Conditional ablation of NKp46+ cells using a novel Ncr1greenCre mouse strain: NK cells are essential for protection against pulmonary B16 metastases

To study gene functions specifically in NKp46⁺ cells we developed novel Cre mice allowing for conditional gene targeting in cells expressing Ncr1 (encoding NKp46). We generated transgenic Ncr1^greenCre mice carrying an EGFPcre fusion under the control of a proximal Ncr1 promoter that faithfully directed EGFPcre expression to NKp46⁺ cells from lymphoid and nonlymphoid tissues. This approach allowed for direct detection of Cre‐expressing NKp46⁺ cells via their GFP signature by flow cytometry and histology.
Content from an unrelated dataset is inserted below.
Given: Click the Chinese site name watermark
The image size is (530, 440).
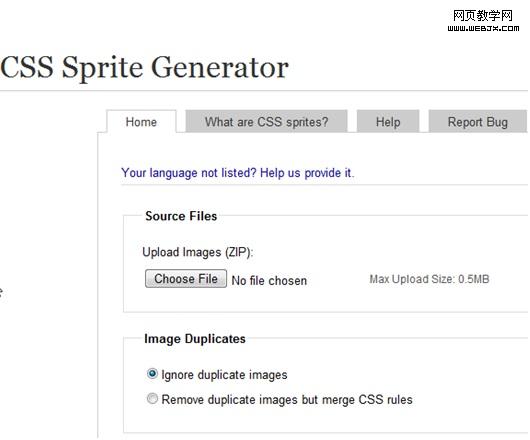Looking at the screenshot, I should pyautogui.click(x=483, y=16).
Cre was functional as evidenced by the NKp46⁺ cell‐specific expression of RFP in Ncr1^greenCreRosa‐dtRFP reporter mice. We generated Ncr1^greenCreIl2rg^fl/fl mice that lack NKp46⁺ cells in an otherwise intact hematopoietic environment. Il2rg encodes the common gamma chain (γ_c), which is an essential receptor subunit for cytokines (IL‐2, ‐4, ‐7, ‐9, ‐15, and ‐21) that stimulate lymphocyte development and function. In Ncr1^greenCreIl2rg^fl/fl mice, NK cells are severely reduced and the few remaining NKp46⁺ cells escaping γc deletion failed to express GFP. Using this new NK‐cell‐deficient model, we demonstrate that the homeostasis of NKp46⁺ cells from all tissues (including the recently described intraepithelial ILC1 subset) requires Il2rg. Finally, Ncr1^greenCreIl2rg^fl/fl mice are unable to reject B16 lung metastases demonstrating the essential role of NKp46⁺ cells in antimelanoma immune responses.